2008-05-06 Thread Scott Parrish
While I don't believe that's 100% true I won't argue with that. However,
I'm trying to get an understanding of your perspective (that's why I asked
the questions).

Scott Parrish
IT Prophets, LLC
(770) 653-5203
www.itprophets.com 

-Original Message-
From: Action Request System discussion list(ARSList)
[mailto:[EMAIL PROTECTED] On Behalf Of Kaiser Norm E CIV USAF 96 CS/SCCE
Sent: Tuesday, May 06, 2008 11:13 AM
To: arslist@ARSLIST.ORG
Subject: Re: ITIL Remedy

One need only to click on the SERVICES link on the IT Prophets website
to understand your perspective.

-Original Message-
From: Action Request System discussion list(ARSList)
[mailto:[EMAIL PROTECTED] On Behalf Of Scott Parrish
Sent: Tuesday, May 06, 2008 10:06 AM
To: arslist@ARSLIST.ORG
Subject: Re: ITIL Remedy

Norm,
So is your issue with ITIL or is it with those who drink the ITIL
cool-aid?
Along with ITIL you also rattled off CMM, CMMI, Six Sigma and TQM. Does
a
set of standards, best practices or framework exist that you agree with
(ISO
maybe?)?

One of the things that I've come across is that within organizations
oftentimes no two people can agree on what ownership of a ticket might
mean, or what the process should be for creating Changes. In these
situations, and in many, many others, I can see the advantage of being
able
to point to a set of predetermined standards such as those defined by
ITIL.

You are correct in that I don't need ITIL to define for me what the
ownership of a ticket should be. However, the head of the networking
group
might have a completely different definition of ticket ownership. I have
seen the results of what a custom help desk system can look like when
those
with differing opinions have their say and their way. To that, I say no
thanks! I am grateful that organizations have chosen to adopt a set of
best
practices that can be pointed to in these situations.

Scott Parrish
IT Prophets, LLC
(770) 653-5203
www.itprophets.com 

-Original Message-
From: Action Request System discussion list(ARSList)
[mailto:[EMAIL PROTECTED] On Behalf Of Kaiser Norm E CIV USAF 96
CS/SCCE
Sent: Tuesday, May 06, 2008 10:45 AM
To: arslist@ARSLIST.ORG
Subject: Re: ITIL Remedy

Yes I have, many times...and not only about ITIL.  I've been down this
road with ITIL, CMM, CMMI, Six Sigma, TQM...

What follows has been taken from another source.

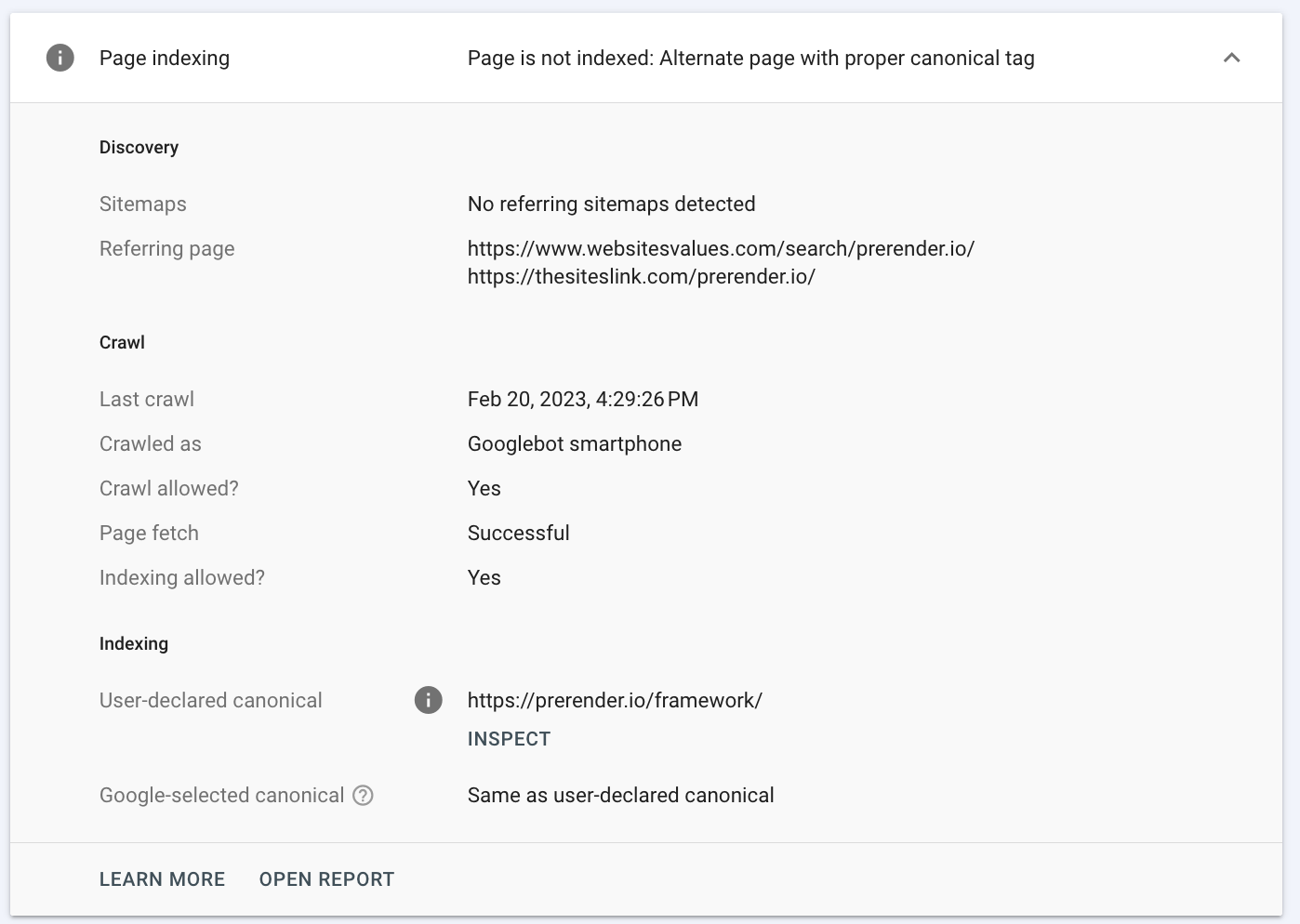Image resolution: width=1300 pixels, height=924 pixels.
Task: Click the websitesvalues.com referring page URL
Action: [721, 249]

How do I handle it? Unfortunately there's not much you can do about it.
Usually the people like me (worker bees or implementers) deal with
middle management who have little or no power to change things even if I
could convince them that we should.  I suppose that's one of the biggest
problems with process frameworks--they are taken too literally and their
*intent* is missed.  Then you find yourself just filling squares
because, That's what the process says to do...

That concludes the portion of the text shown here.